── Supplied records ──

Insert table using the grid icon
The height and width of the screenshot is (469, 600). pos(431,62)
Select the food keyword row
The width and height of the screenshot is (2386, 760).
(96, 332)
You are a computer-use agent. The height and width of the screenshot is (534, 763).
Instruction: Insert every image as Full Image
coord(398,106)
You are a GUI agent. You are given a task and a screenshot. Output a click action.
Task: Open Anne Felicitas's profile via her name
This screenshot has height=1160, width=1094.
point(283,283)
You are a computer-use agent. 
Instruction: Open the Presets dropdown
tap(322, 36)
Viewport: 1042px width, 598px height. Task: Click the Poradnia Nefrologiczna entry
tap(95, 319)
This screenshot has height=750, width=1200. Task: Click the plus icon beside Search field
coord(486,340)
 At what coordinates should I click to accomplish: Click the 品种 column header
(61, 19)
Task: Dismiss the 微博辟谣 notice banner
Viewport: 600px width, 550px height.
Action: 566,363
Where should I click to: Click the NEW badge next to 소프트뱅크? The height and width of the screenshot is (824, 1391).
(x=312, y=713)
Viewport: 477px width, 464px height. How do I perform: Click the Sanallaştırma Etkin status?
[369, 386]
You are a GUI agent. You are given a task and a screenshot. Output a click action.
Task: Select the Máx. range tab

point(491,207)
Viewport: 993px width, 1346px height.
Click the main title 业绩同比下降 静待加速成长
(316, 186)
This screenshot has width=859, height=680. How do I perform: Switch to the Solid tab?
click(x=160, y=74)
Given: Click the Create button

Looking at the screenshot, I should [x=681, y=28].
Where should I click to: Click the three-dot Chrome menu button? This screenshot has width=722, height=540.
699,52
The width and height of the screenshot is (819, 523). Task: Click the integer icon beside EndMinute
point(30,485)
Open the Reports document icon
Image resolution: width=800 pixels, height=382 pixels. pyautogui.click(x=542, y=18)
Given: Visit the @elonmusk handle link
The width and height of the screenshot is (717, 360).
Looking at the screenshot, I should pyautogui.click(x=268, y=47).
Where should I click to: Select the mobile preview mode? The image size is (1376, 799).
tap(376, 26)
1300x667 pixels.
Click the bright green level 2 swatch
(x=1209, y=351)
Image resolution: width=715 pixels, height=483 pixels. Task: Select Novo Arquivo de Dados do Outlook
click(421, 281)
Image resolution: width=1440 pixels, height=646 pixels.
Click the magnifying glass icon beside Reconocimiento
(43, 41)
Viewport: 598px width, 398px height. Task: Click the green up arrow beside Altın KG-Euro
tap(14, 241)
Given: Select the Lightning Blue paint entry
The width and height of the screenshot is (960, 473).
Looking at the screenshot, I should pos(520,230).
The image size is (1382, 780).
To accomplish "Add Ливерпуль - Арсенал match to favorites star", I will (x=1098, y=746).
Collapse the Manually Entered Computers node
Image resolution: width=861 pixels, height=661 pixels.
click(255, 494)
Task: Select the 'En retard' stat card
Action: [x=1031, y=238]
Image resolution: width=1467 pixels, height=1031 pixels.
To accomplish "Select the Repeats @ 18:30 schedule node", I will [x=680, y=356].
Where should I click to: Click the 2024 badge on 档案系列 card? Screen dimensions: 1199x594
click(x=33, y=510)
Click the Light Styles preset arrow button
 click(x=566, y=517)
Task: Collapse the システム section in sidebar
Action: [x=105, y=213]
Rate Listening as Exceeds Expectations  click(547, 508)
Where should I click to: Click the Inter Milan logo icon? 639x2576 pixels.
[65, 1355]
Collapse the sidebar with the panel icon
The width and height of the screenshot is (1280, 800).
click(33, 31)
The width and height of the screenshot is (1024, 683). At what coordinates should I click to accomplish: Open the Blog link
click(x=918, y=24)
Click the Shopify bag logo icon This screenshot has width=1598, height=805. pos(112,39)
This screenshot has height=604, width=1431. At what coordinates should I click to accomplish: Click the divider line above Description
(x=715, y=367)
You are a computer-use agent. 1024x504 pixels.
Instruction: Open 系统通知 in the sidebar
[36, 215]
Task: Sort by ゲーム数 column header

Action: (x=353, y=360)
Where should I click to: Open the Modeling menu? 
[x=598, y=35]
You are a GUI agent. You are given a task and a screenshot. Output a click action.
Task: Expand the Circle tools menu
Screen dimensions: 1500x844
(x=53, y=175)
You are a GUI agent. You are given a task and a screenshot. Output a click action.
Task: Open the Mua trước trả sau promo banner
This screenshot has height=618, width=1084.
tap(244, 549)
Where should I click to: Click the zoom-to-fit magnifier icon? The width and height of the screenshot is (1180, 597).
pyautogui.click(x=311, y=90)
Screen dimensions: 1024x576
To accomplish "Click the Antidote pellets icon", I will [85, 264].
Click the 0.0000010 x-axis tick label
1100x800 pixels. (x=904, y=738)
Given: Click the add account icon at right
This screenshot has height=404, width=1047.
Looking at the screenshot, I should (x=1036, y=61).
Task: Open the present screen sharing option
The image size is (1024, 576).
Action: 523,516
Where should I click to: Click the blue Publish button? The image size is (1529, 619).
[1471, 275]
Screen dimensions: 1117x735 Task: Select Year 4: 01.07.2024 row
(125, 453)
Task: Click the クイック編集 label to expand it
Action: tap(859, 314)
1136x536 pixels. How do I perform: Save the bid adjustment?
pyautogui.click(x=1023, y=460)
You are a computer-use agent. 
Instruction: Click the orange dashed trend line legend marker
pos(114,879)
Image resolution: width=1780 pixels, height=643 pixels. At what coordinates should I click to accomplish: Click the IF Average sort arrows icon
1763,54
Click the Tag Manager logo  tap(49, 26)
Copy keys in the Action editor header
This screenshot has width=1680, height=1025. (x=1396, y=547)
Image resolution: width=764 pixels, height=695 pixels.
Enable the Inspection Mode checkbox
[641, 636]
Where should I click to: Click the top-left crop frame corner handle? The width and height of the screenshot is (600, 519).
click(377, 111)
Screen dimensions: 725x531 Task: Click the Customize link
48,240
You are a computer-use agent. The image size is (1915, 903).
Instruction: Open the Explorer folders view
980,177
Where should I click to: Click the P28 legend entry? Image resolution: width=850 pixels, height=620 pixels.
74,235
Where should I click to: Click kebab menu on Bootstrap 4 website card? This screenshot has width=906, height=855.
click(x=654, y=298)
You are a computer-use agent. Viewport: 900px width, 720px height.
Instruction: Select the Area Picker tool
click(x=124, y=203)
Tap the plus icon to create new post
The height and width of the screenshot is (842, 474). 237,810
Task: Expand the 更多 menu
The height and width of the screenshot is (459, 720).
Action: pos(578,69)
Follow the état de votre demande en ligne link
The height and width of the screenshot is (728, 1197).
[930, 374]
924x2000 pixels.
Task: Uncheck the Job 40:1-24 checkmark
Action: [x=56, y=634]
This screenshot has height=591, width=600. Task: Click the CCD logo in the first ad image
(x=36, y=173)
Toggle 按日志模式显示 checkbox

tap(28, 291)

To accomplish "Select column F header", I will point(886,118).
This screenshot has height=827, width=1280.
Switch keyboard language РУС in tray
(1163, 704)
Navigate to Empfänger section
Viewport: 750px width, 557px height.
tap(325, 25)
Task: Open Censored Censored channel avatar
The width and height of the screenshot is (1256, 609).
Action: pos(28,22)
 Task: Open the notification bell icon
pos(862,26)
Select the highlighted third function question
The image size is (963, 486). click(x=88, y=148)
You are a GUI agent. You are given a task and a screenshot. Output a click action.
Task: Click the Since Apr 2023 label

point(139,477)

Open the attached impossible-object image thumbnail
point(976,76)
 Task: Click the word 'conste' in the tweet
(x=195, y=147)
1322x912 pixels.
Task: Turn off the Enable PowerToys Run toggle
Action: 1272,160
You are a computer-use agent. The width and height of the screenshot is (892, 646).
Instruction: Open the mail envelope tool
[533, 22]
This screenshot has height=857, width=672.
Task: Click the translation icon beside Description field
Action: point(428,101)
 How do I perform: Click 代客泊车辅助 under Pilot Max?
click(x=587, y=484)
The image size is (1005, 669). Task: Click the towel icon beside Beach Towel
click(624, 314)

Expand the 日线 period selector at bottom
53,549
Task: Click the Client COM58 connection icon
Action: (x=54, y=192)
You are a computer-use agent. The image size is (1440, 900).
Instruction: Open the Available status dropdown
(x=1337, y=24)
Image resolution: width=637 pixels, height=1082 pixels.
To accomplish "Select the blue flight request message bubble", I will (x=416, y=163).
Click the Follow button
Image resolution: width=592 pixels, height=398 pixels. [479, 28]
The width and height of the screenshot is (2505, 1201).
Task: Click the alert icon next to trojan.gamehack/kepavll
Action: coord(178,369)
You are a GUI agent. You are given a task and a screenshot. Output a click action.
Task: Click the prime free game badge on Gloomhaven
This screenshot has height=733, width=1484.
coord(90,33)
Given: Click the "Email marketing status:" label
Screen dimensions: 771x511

───

• _Exercise prompt_: When you reach the line containing "You are a computer-use agent. The width" in the data above, retype it and each line after it through the final one, exactly as written.

• _Worked solution_:
You are a computer-use agent. The width and height of the screenshot is (892, 646).
Instruction: Open the mail envelope tool
[533, 22]
This screenshot has height=857, width=672.
Task: Click the translation icon beside Description field
Action: point(428,101)
 How do I perform: Click 代客泊车辅助 under Pilot Max?
click(x=587, y=484)
The image size is (1005, 669). Task: Click the towel icon beside Beach Towel
click(624, 314)

Expand the 日线 period selector at bottom
53,549
Task: Click the Client COM58 connection icon
Action: (x=54, y=192)
You are a computer-use agent. The image size is (1440, 900).
Instruction: Open the Available status dropdown
(x=1337, y=24)
Image resolution: width=637 pixels, height=1082 pixels.
To accomplish "Select the blue flight request message bubble", I will (x=416, y=163).
Click the Follow button
Image resolution: width=592 pixels, height=398 pixels. [479, 28]
The width and height of the screenshot is (2505, 1201).
Task: Click the alert icon next to trojan.gamehack/kepavll
Action: coord(178,369)
You are a GUI agent. You are given a task and a screenshot. Output a click action.
Task: Click the prime free game badge on Gloomhaven
This screenshot has height=733, width=1484.
coord(90,33)
Given: Click the "Email marketing status:" label
Screen dimensions: 771x511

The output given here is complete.